Tony Ball wants to make security easy. The president of the identity and access management business at HID Global says the security industry has dropped the ball when it comes to user experience.
“It’s not convenient enough, nor is it as user friendly as it needs to be,” Ball explains. “We need to make the user experience number one and make it so people don’t have to jump through hoops.”
The key to improving user experience is the mobile device, Ball says. “If I’m in the building why can’t I use the same mobile device to login to the network that I used to get into the front door?” he asks.
While the mobile device has long been touted as the credential of the future, Ball says it’s time has come and it’s forcing security companies to move quicker. “The mobile is going to make us move a lot faster,” he explains. “We need to have the ability to get the phone activated to where someone can use it for security, access to networks and applications in seconds.”
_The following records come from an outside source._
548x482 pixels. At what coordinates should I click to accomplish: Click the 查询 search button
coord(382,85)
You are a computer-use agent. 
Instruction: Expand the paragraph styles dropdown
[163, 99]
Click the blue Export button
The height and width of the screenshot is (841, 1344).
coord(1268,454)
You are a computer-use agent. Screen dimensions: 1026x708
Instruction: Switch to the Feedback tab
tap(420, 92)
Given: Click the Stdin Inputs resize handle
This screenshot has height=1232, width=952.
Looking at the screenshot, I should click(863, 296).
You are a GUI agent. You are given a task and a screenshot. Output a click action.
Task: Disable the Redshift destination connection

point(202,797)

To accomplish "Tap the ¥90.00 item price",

For example, a new employee arrives for the first day on the job and reports to human resources. The employee gives HR the driver license or passport, which is scanned and loaded into the corporate network. An email address is assigned and the mobile device is provisioned for corporate access on the spot.
The new employee can download an app and have the necessary credentials loaded that will grant them access to the necessary doors as well as logical resources, all without having to take the phone out of their pocket. Ball says that Bluetooth Low Energy is the underlying technology that will enable both physical and logical access.
Authentication can also be added to this scenario depending on the risk of a transaction or location. Employees can be prompted to enter a PIN or biometric if more security if required, Ball adds.
A crucial next step to making this happen is education, Ball says. Facility managers, CIOs and the employees running these systems need to be aware that employees are walking around with highly secure endpoints, and they should take advantage of it.
Solving usability issues can go a long way to improving security. “Unless you’re making it simpler and easier you’re not moving the needle,” Ball explains.